▸ **Source**
==================================================
Quick Recipe Version (TL;DR)
Quick Ingredients
- 14 oz canned salmon, drained and flaked (or 1 lb fresh salmon to poach)
- 3 tbsp unsalted butter, plus 2 tbsp for toast
- 1 small onion, finely diced (about 1/2 cup)
- 3 tbsp all-purpose flour
- 2 1/2 cups whole milk (or 2 cups milk + 1/2 cup half-and-half)
- 1 cup frozen sweet peas
- 1/2 tsp sweet paprika
- 2 tbsp fresh parsley, chopped, divided
- 1–2 tsp fresh lemon juice
- 1 tsp kosher salt, 1/2 tsp black pepper
- 8 slices sturdy sandwich or sourdough bread (or 1 1/2 lb baby potatoes)
Do This
- 1. If using fresh salmon, poach 1 lb in barely simmering salted water 8–10 minutes; flake. If canned, drain and flake.
- 2. For toast points: bake buttered triangles at 375°F for 8–10 minutes. Or boil potatoes in salted water 12–15 minutes.
- 3. Melt 3 tbsp butter; soften onion over medium heat 3–4 minutes. Stir in paprika 30 seconds.
- 4. Sprinkle in flour; cook 1 minute. Whisk in milk gradually; simmer until thick, 3–5 minutes.
- 5. Add peas; simmer 2–3 minutes. Season with salt and pepper.
- 6. Fold in salmon and 1 tbsp parsley; warm 1–2 minutes. Finish with lemon. Ladle over toast or potatoes; garnish.
Why You’ll Love This Recipe
- Classic comfort: silky cream sauce, sweet peas, and tender salmon over crisp toast or buttery potatoes.
- Pantry-friendly: uses canned salmon and freezer peas, yet feels cozy and special.
- Weeknight-easy: 40 minutes, one pan for the sauce, simple techniques.
- Flexible: serve over toast, potatoes, or noodles; use canned or fresh salmon.
Grocery List
- Produce: 1 small onion, fresh parsley, 1 lemon, optional baby potatoes (1 1/2 lb)
- Dairy: Unsalted butter, whole milk (or half-and-half)
- Pantry: Canned salmon (14 oz) or fresh salmon (1 lb), all-purpose flour, frozen peas, sweet paprika, kosher salt, black pepper, sandwich or sourdough bread
Full Ingredients
Salmon Options (choose one)
- 14 oz canned salmon, drained, skin and large bones removed, flaked
- OR 1 lb fresh salmon fillet, skin-on or skinless, for poaching
Optional Poaching Liquid (if using fresh salmon)
==================================================
▸ **Exercise goal**
In the salmon recipe, at what temperature and for how long are the buttered bread triangles baked to make toast points? The records that come next are taken from a separate source.
==================================================
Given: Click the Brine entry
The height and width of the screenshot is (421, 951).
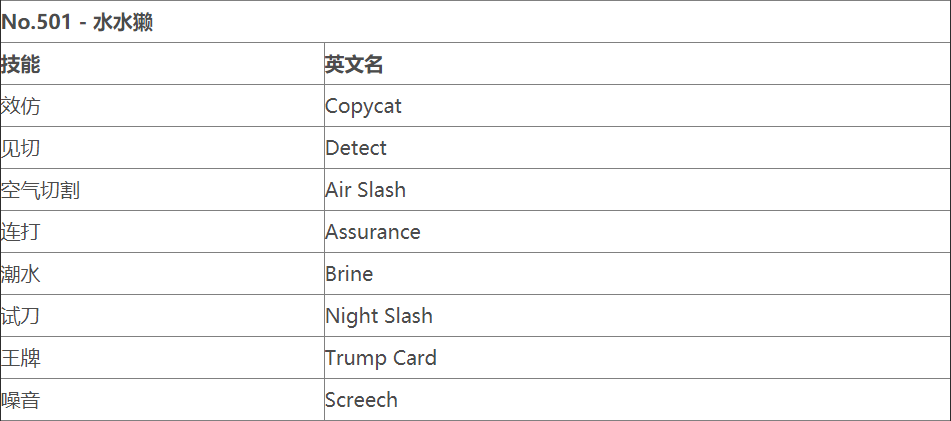Looking at the screenshot, I should click(349, 274).
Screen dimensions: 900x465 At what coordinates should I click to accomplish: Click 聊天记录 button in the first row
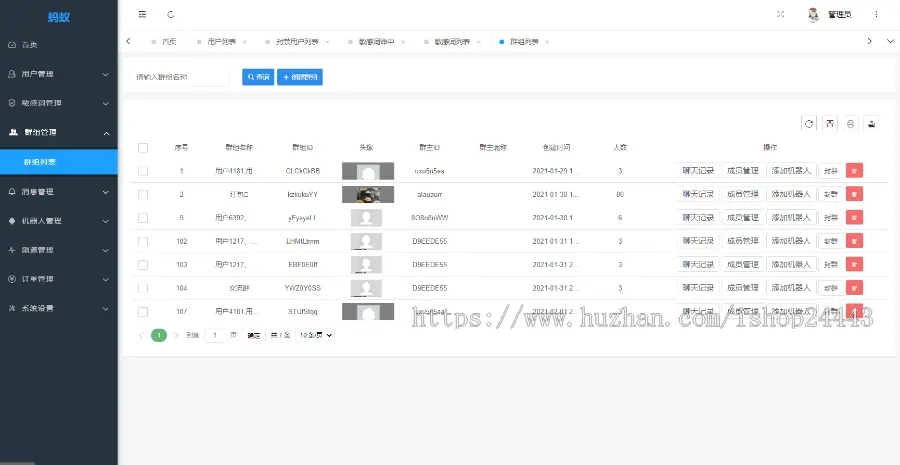(697, 171)

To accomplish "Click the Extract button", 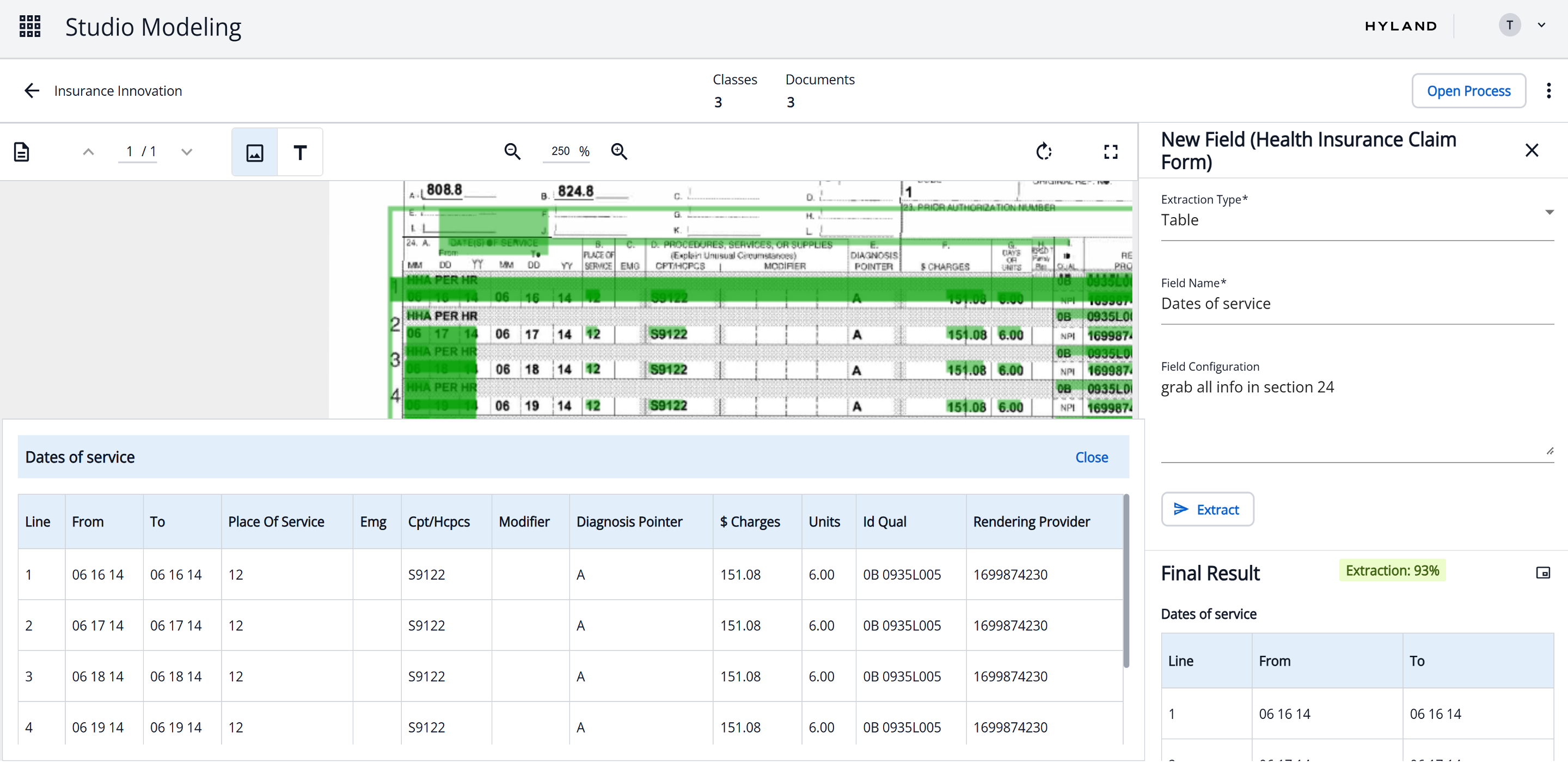I will click(x=1207, y=509).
==================================================
▸ **Complete response**
At 375°F for 8–10 minutes.